Ime Archibong is the highest ranked person of color on Facebook. Archibong has been with the company since 2010 and has a close relationship with Zuckerberg, with whom he used to run errands for exercise.

Archibong previously led the company’s connectivity efforts to attract more people to the online world, but in August Archibong became head of Facebook’s New Product Testing division, according to his LinkedIn profile. NPE is a brand new unit within Facebook, and its responsibility is to create new consumer applications.
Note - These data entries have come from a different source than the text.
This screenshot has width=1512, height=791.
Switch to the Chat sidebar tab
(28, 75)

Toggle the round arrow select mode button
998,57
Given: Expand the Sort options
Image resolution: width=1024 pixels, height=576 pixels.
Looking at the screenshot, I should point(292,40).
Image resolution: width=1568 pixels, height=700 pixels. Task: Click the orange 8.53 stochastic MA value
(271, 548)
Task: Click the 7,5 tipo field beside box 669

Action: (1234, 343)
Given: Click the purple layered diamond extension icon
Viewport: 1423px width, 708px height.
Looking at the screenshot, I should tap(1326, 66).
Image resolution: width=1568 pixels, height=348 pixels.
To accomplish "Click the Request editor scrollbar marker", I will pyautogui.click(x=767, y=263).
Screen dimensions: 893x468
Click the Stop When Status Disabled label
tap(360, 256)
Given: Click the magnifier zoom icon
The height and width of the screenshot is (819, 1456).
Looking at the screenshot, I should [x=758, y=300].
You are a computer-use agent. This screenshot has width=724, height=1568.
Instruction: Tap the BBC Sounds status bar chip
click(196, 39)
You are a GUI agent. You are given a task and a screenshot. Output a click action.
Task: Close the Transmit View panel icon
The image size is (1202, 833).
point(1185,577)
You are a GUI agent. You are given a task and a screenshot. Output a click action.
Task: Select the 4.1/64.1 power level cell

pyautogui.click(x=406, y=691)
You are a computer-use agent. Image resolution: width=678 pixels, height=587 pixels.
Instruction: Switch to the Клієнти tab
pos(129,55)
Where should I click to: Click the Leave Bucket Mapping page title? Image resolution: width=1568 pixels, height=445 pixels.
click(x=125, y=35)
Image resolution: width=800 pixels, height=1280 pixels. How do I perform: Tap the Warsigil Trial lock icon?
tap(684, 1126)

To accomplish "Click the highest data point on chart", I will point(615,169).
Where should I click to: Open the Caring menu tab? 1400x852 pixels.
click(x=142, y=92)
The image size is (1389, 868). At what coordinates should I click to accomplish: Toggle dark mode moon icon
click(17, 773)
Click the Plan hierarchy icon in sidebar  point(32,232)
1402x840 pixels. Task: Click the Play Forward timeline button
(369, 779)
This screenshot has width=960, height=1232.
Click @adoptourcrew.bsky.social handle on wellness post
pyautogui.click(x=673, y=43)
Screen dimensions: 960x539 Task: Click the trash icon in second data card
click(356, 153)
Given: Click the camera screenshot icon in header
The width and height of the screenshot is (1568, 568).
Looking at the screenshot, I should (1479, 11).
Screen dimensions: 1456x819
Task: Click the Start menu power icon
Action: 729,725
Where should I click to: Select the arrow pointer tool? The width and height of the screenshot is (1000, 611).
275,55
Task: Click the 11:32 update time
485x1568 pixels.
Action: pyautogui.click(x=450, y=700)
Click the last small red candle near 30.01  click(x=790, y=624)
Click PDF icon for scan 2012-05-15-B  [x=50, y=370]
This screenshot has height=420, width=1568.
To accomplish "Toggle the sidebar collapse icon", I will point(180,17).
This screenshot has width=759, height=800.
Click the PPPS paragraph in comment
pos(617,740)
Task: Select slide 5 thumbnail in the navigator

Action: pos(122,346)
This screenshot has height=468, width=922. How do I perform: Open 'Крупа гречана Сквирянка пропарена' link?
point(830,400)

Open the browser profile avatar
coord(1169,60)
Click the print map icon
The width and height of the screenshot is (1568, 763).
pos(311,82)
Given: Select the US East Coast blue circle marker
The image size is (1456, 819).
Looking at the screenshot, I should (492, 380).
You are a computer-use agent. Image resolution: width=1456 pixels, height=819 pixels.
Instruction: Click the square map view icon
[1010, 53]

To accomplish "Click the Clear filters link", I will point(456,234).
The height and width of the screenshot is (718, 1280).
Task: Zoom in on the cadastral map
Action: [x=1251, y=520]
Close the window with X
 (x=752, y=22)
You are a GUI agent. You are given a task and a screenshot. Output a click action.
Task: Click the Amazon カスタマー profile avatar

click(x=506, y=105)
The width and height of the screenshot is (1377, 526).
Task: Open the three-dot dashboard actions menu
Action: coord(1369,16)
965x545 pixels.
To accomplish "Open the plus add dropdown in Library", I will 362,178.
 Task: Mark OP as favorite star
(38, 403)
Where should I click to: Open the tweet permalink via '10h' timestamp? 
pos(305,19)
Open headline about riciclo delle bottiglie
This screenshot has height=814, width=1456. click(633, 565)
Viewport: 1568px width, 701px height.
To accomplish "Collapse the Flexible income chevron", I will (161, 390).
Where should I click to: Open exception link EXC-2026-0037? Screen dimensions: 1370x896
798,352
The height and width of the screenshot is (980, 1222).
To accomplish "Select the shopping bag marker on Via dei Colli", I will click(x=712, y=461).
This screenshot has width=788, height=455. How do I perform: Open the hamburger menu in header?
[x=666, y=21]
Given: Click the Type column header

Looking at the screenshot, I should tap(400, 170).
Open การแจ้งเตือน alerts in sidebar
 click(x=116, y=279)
If Archibong can score a hit or two, NPE will have been a success.

Marne Levine: Vice-president of partnerships

Sheryl Sandberg, Facebook chief operating officer, and Marne Levine, vice president of global partnership, business development and enterprise development, arrive for the Allen & Company Sun Valley annual conference on July 9, 2019 in Sun Valley , Idaho.

Drew Angerer | Getty Images News | Getty Images

As VP of Partnerships, Marne Levine’s mission is to manage Facebook’s relationships with its many partners, however diplomatic or tense they may be. Levine has been with the company since 2010 and is one of Sandberg’s most trusted allies. Prior to his current role, Levine was chief operating officer of Instagram.

Naomi Gleit: vice-president of social welfare

Facebook’s vice president of social good Naomi Gleit at the 2016 Facebook social good forum.

Kevin Mazur | Getty Images

Besides Zuckerberg, Gleit is one of Facebook’s oldest employees – her LinkedIn profile indicates that she joined in 2005. She is in charge of the company’s Social Goods division, which is responsible for creating features such as the tool that allows users to mark themselves as safe during a disaster; or the features that allow people to organize fundraisers for the charities of their choice on their birthday. Gleit is known as one of the company’s moral compasses.